After Layoffs
It’s been two years since the big layoffs started in tech. Based on casual scrolls it looks like they continue, expanded across sectors.
Being laid off can be overwhelming. Unsolicited and well-intended advice abounds, your suddenly open schedule, grappling with the WHYs of it all.
Lots has been written about navigating this space. This is a note for the folks who were especially attached to their work. The ones who identified with it. Those that found belonging in the workplace, who made work their world. We aren’t supposed to do these things and are often shamed if we do, see the whole workplace-as-family thing. People in this category are often the ones most impacted by layoffs, for whom most advice is not written.
I was laid off from a job I loved last year. I wasn’t open about the mechanics of it on LinkedIn as my husband and I were in an adoption process that we feared would fall through under the circumstances. The short follow-on answer is that in recognising this fear we realized the circumstances weren’t right for us.
While layoff decisions are impersonal they have profoundly personal impacts. Take how they are done: an early morning email and immediate cut-off from everything you worked on, your team. For some this is traumatic. Something I’ve learned recently is that most complex trauma is relation-ship based. If your relationship with your work features large in your life, this insta-separation can be tough. Trauma, caused by a relationship or an event, is an actual injury to your brain. Give the circumstances the same care as you would a broken limb.
Based on this, here are the three things I’d do differently in a lay-off situation:
Set clear boundaries: I did emotional labor about six months after the fact. Tell folks that you need space for a certain amount of time, that you’ll be back but can’t be there right now. Turn your notifications off, especially if you had a job where responsiveness was valued. I’d trained people that I’d be there for them, it delayed my own recovery. #eldestgirl4life.
GTFO: We semi did this, escaping the Texas inferno for breezy New Mexico. It was great and good for the circumstances, I literally had a broken foot and as a new TD1 wasn’t all that comfortable with travel yet. If I had it to do again I’d go abroad for an absolute change of scenery, even more awe, and be unfindable.
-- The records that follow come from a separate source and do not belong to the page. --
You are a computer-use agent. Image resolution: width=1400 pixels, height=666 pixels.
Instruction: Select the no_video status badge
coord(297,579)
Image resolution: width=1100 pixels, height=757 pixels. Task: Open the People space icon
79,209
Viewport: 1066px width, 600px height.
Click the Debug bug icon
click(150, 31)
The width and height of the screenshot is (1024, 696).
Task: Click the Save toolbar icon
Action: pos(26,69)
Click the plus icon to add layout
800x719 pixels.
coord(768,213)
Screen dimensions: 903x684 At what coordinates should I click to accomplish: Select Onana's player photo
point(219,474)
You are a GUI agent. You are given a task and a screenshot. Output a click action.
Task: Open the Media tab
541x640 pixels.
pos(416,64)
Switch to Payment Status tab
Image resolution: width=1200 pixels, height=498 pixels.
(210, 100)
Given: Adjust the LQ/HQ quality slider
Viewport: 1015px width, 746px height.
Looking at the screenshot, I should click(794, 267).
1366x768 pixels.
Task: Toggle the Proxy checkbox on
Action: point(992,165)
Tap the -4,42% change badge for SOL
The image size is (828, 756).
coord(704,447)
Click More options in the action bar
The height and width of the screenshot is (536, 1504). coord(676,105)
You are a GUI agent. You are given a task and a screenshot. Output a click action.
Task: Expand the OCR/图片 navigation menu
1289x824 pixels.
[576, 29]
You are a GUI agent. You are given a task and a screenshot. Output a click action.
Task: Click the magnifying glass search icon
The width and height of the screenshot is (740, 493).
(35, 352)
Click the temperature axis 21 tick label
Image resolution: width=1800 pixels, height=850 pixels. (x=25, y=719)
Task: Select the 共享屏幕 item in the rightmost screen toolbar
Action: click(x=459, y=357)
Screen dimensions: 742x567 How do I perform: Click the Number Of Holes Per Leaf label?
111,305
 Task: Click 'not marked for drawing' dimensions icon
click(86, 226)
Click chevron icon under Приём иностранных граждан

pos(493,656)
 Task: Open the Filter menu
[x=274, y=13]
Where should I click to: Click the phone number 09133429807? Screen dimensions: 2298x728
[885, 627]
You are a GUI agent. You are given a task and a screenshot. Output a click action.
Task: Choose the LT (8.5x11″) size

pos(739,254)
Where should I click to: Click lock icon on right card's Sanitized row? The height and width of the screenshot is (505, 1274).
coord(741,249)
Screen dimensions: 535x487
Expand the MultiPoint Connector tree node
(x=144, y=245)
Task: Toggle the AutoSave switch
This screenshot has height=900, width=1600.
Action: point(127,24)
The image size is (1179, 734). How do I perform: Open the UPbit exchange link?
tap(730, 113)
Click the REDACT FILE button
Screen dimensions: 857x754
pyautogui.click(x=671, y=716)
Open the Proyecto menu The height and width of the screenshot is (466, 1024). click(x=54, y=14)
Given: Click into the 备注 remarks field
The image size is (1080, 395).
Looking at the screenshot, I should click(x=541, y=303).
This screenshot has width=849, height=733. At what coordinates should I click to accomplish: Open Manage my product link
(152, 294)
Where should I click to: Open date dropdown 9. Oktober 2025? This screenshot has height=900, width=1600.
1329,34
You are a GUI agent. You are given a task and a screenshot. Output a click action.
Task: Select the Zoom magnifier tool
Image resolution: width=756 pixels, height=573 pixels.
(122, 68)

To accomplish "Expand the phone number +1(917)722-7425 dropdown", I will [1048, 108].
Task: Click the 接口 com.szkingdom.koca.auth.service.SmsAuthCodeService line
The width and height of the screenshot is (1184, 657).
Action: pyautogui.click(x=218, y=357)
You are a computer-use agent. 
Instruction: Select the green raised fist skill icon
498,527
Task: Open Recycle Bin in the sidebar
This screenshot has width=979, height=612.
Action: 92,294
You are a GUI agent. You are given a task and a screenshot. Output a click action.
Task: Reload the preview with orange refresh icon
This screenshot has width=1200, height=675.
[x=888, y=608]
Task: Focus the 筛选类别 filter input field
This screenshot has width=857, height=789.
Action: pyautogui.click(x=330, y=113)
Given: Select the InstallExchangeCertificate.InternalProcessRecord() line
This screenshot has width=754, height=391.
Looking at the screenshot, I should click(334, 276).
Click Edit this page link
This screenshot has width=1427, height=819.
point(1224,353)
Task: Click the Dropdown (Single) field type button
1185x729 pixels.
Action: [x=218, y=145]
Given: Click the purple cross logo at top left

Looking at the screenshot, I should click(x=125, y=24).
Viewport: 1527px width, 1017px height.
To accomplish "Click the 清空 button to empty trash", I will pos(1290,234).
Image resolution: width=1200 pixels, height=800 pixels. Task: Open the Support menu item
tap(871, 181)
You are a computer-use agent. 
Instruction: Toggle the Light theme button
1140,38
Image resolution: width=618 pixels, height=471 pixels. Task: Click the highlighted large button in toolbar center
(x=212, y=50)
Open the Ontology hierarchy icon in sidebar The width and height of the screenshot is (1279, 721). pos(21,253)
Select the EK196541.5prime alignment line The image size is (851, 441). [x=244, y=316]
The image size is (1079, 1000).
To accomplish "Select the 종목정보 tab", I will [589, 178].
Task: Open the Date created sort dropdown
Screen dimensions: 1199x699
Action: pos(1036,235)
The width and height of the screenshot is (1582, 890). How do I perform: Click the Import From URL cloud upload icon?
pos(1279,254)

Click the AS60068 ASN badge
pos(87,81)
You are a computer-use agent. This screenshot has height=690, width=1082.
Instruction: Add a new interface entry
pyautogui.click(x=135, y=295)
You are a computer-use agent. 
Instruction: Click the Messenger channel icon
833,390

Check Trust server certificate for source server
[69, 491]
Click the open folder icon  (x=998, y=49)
Resist all pressure to act: Ignore all the career support being foisted upon you. The time to find a new job was probably six months before the layoffs, now the market will be saturated. Now that layoffs have happened I wouldn’t bother with the job hunt for at least three months. I know this can be hard financially. It is also a lot to pull up stakes and move to a cheaper location under these circumstances. People do it, make it look easy, and we all know it’s not. There is probably an argument to be made about ripping the rest of the bandaid off. You have to make the best, most imperfect decisions you can for yourself. For me I bowed to the pressure to job hunt and it wasn’t right for me.
After a few months the thing that finally dawned on me was that old adage that you get what you need, not what you want. It took me a while to embrace that, after several intense jobs, what I needed was a break. That after muddling through with a type-1 diabetes diagnosis I needed more than crisis-care for my body. I needed to re-learn how to sleep.
The post-layoff period is a great time to invest in yourself. Counterintuitive, yes. Your ability to learn and institutionalize learning is a great indicator that your Window of Tolerance is expanding. Google it. Understand what you need from the circumstances. It might be a break, it might be a career change, it might be going independent. No matter what, it is tough. Nothing lasts forever.